| Work order |
The entries below hold a line with "Collapse the AppHost tree node" and a line with "Click the class". Return those lines and all that lie between them, exactly and only.
++++++
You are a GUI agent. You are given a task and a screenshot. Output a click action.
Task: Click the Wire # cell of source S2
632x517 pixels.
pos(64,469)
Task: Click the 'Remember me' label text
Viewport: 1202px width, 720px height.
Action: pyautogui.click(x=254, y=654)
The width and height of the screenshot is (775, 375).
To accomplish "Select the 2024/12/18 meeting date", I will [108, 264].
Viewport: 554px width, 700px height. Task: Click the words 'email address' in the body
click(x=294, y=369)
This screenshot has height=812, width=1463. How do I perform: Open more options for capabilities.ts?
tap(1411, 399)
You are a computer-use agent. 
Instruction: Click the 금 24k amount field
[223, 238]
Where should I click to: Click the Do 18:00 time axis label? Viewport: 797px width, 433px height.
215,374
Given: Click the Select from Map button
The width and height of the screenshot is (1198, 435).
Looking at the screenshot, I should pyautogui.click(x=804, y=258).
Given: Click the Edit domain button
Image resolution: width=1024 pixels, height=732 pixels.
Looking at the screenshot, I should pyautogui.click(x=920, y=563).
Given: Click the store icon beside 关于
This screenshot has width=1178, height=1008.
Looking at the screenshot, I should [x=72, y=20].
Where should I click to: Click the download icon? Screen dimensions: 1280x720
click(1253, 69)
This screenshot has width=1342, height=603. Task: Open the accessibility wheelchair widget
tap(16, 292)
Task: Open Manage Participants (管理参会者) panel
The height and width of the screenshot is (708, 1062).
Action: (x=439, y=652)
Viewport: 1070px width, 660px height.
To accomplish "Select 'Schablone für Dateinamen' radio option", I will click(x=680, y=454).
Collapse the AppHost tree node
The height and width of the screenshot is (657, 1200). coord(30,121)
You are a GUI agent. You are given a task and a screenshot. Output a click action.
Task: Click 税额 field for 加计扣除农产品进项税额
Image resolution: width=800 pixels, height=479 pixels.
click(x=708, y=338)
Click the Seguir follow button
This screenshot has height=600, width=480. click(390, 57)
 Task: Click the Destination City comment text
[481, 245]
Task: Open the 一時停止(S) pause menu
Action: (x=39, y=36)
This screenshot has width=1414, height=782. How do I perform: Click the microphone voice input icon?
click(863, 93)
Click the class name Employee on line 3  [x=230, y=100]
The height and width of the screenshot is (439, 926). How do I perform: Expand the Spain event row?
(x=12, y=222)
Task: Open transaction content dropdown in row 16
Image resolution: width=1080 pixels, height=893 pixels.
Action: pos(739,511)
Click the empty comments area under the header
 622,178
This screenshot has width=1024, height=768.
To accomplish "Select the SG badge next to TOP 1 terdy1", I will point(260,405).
++++++
| Response below |
Collapse the AppHost tree node
The height and width of the screenshot is (657, 1200). coord(30,121)
You are a GUI agent. You are given a task and a screenshot. Output a click action.
Task: Click 税额 field for 加计扣除农产品进项税额
Image resolution: width=800 pixels, height=479 pixels.
click(x=708, y=338)
Click the Seguir follow button
This screenshot has height=600, width=480. click(390, 57)
 Task: Click the Destination City comment text
[481, 245]
Task: Open the 一時停止(S) pause menu
Action: (x=39, y=36)
This screenshot has width=1414, height=782. How do I perform: Click the microphone voice input icon?
click(863, 93)
Click the class name Employee on line 3  [x=230, y=100]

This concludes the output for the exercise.